Mais que produit donc le Luxembourg ? Réflexion sur le salaire minimum et la productivité

Ce qui est bien avec Atlantico,  c’est qu’ils sont de droite ne sont pas sectaires. Ils donnent la parole à des intervenants  d’opinion souvent différentes parmi lesquels des économistes aux propos intéressants comme C.Mucherie et d’autres, aux propos indigents moins intéressants, comme A.Delaigue. Dans un papier récent, ce dernier nous explique pourquoi la hausse du salaire minimum serait, d’après lui,  globalement inefficace dans la lutte contre la calvitie les inégalités. Je vous laisse, si le cœur vous en dit, vous faire votre propre opinion sur un texte dont les arguments reposent principalement sur du vent « la littérature économique » (sic), celle qui visiblement n’inclut pas le dernier ouvrage d’Edouard Cottin-Euziol que je n’hésiterais pas à offrir à Delaigue si il me donnait son adresse.

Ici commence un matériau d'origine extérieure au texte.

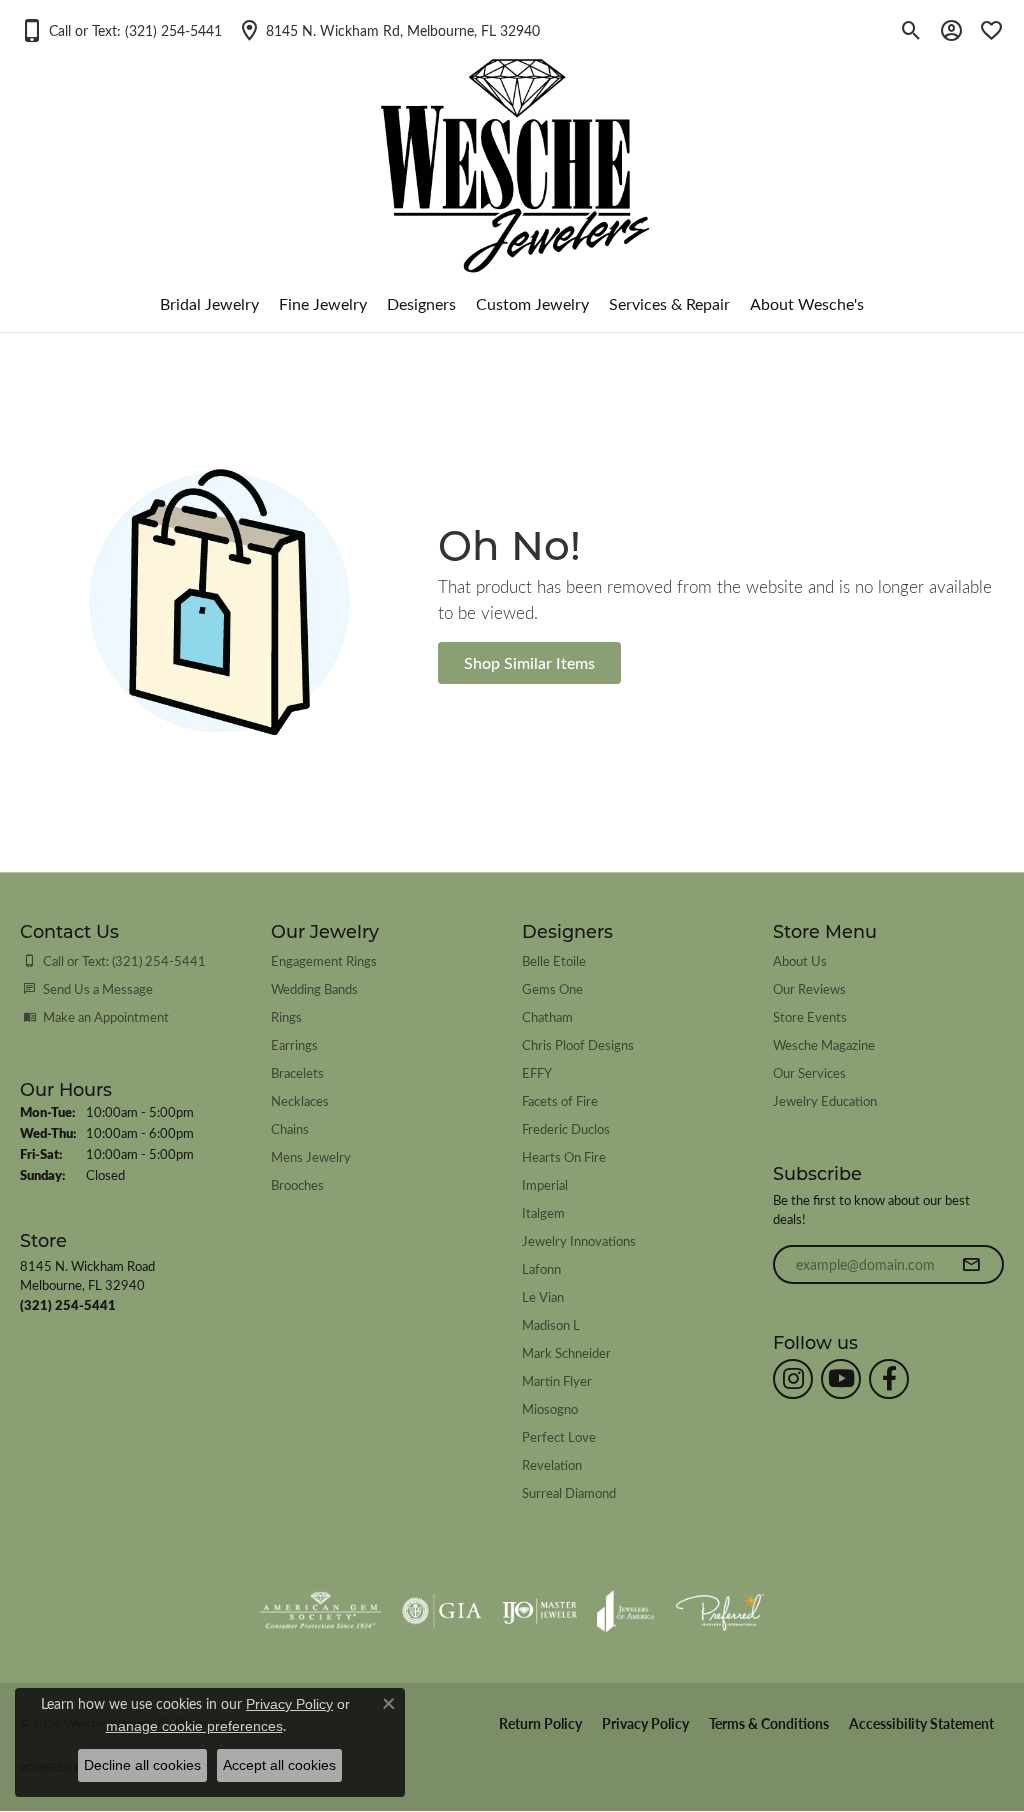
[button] (121, 30)
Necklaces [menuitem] (300, 1100)
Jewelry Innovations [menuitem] (579, 1240)
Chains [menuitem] (290, 1128)
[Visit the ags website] (320, 1611)
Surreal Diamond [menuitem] (569, 1492)
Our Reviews (809, 988)
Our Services (809, 1072)
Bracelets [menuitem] (297, 1072)
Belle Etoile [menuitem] (554, 960)
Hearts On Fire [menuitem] (564, 1156)
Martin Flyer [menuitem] (557, 1380)
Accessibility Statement (921, 1723)
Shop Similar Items (529, 662)
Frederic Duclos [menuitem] (566, 1128)
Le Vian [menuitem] (543, 1296)
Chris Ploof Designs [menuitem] (578, 1044)
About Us (800, 960)
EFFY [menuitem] (537, 1072)
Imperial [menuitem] (545, 1184)
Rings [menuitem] (286, 1016)
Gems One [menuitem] (552, 988)
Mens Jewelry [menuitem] (311, 1156)
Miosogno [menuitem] (550, 1408)
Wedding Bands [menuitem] (314, 988)
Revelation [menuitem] (552, 1464)
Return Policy (540, 1723)
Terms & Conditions (769, 1723)
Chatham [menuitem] (547, 1016)
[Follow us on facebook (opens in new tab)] (889, 1379)
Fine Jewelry (323, 303)
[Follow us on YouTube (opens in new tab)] (841, 1379)
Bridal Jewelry (209, 303)
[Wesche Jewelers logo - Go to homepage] (512, 149)
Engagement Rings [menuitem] (324, 960)
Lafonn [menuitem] (541, 1268)
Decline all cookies (142, 1765)
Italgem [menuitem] (543, 1212)
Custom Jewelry (532, 303)
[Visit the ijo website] (539, 1611)
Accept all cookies (279, 1765)
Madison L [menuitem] (551, 1324)
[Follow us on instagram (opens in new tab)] (793, 1379)
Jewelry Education (825, 1100)
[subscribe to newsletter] (971, 1265)
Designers (421, 303)
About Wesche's (807, 303)
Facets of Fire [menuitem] (560, 1100)
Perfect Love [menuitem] (559, 1436)
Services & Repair (669, 303)
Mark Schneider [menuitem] (566, 1352)
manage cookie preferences (194, 1726)
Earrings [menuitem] (294, 1044)
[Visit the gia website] (442, 1611)
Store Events (810, 1016)
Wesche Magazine (824, 1044)
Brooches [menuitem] (297, 1184)
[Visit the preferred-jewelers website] (720, 1611)
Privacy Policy (645, 1723)
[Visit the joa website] (626, 1611)
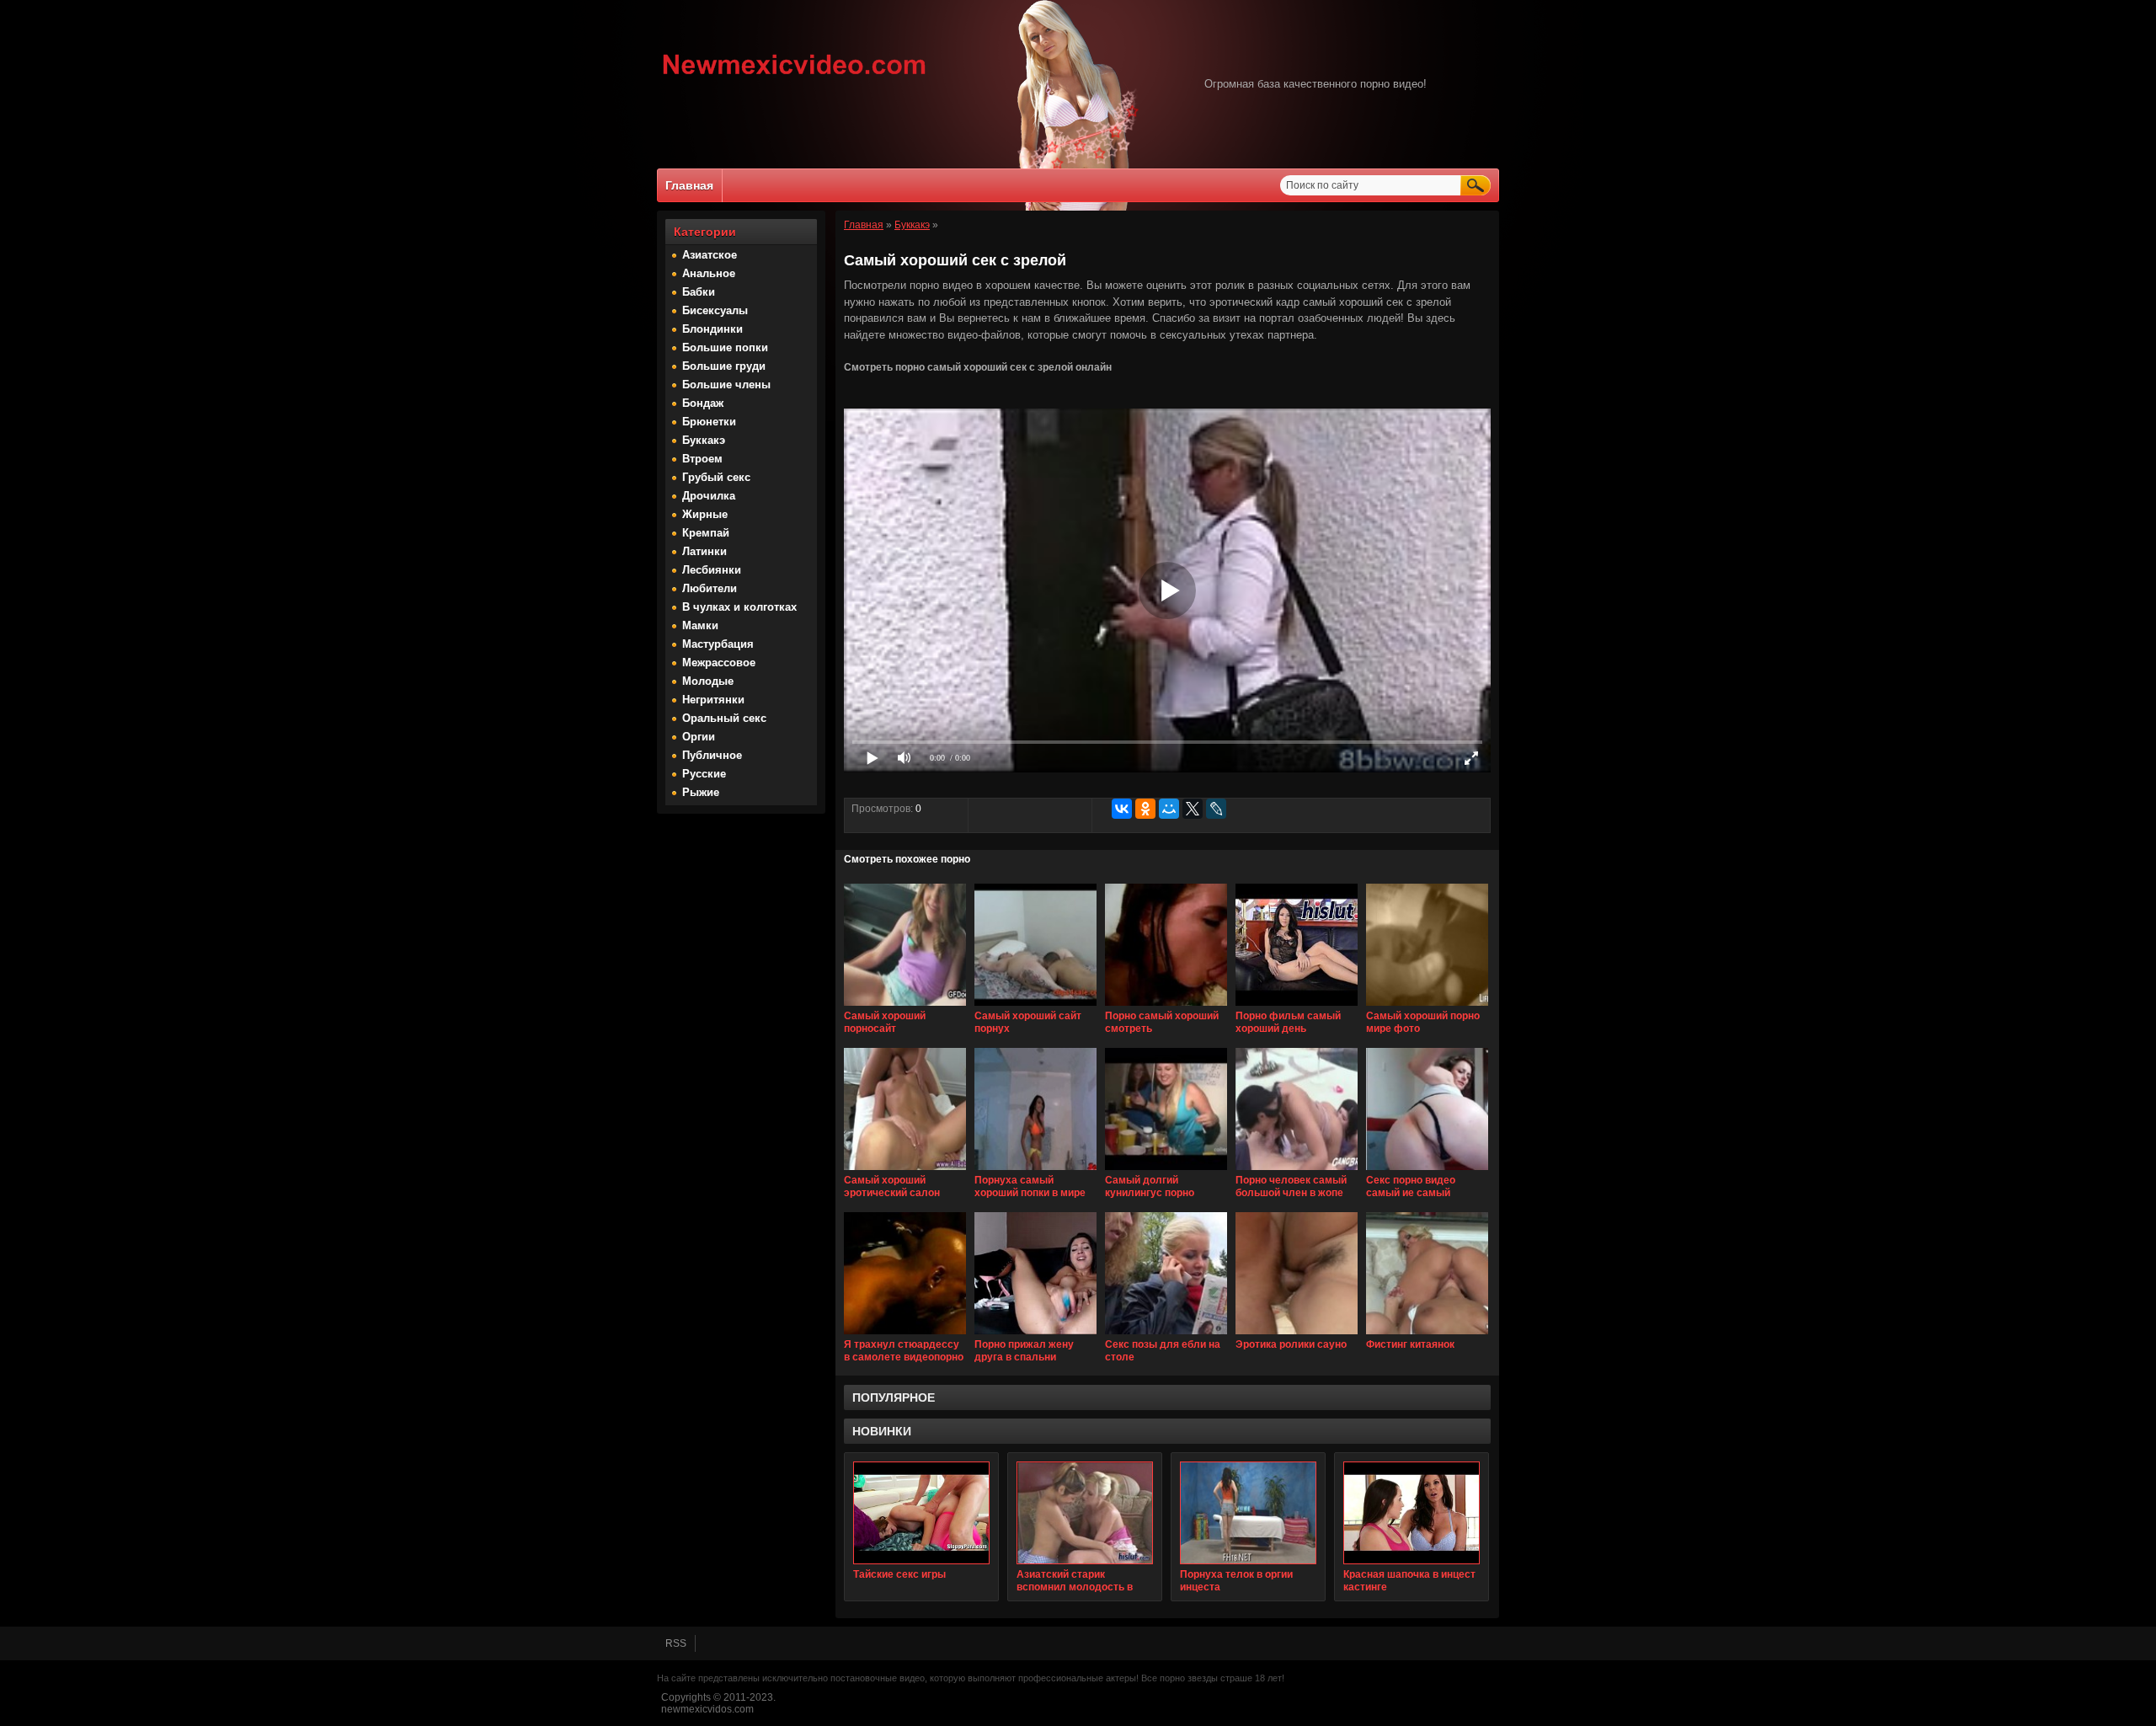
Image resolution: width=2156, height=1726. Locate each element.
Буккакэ (703, 440)
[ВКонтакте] (1122, 809)
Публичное (712, 755)
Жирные (705, 514)
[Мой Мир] (1169, 809)
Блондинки (712, 329)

Je voudrais néanmoins rebondir sur une affirmation de ce dernier à savoir que « le salaire minimum, comme tous les salaires, est déterminé par la productivité du pays ». Et pour cela, je vais faire appel au dénommé Yann qui, à mon grand désespoir, a disparu – même si on trouve des traces récentes de son passage sur le Web à travers des commentaires postés notamment sur les-crises.fr - et a laissé son blog « Le bon dosage » en jachère. Ce dernier reste néanmoins une source inépuisable de réflexion sur un grand nombre de sujet, dont celui, justement, de la productivité.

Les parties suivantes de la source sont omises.